* Begin *

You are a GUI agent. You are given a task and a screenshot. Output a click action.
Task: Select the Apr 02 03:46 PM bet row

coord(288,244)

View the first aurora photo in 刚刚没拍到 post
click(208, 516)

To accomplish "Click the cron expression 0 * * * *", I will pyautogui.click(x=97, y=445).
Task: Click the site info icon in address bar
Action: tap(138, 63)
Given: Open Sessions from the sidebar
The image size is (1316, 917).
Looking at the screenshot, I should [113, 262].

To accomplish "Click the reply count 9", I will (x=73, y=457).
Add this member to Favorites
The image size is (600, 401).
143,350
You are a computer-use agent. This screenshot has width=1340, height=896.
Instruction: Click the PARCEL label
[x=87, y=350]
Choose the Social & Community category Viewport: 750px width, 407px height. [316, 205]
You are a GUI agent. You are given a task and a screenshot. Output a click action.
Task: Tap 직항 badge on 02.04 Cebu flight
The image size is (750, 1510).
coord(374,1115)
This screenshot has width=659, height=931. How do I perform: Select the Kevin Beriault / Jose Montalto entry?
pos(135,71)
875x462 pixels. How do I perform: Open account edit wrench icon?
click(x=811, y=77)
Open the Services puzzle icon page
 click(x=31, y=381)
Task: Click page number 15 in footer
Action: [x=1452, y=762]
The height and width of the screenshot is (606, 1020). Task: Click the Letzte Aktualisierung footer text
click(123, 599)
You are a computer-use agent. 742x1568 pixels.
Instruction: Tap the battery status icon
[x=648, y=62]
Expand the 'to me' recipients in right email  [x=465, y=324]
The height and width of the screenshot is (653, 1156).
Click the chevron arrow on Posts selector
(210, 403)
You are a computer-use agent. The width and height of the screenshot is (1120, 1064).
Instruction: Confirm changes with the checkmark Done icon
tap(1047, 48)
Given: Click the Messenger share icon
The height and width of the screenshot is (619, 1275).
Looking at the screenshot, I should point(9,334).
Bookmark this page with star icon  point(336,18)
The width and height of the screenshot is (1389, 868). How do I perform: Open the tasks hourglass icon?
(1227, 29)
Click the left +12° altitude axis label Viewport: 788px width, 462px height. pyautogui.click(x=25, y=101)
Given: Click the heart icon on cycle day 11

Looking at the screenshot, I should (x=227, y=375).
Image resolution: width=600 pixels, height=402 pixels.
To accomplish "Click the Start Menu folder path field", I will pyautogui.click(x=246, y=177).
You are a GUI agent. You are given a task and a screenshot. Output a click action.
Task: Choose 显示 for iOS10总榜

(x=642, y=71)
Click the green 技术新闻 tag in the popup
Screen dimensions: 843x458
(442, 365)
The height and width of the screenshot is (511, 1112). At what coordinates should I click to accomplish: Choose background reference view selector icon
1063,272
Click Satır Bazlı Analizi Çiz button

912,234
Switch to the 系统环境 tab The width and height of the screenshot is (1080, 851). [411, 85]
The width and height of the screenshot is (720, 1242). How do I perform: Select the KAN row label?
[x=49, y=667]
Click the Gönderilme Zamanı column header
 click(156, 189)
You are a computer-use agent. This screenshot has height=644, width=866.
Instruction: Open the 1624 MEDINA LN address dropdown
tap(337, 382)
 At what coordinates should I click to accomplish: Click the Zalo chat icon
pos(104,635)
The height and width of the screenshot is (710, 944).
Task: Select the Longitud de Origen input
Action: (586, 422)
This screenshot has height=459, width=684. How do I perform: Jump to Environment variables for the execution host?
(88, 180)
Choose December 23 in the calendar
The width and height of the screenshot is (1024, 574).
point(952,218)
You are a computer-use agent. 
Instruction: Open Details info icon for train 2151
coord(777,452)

* End *

_WHAT THE TASK ASKS_
Gather every line of the records that contains the word "with", and copy each one out.

_TASK RESPONSE_
Instruction: Confirm changes with the checkmark Done icon
Bookmark this page with star icon  point(336,18)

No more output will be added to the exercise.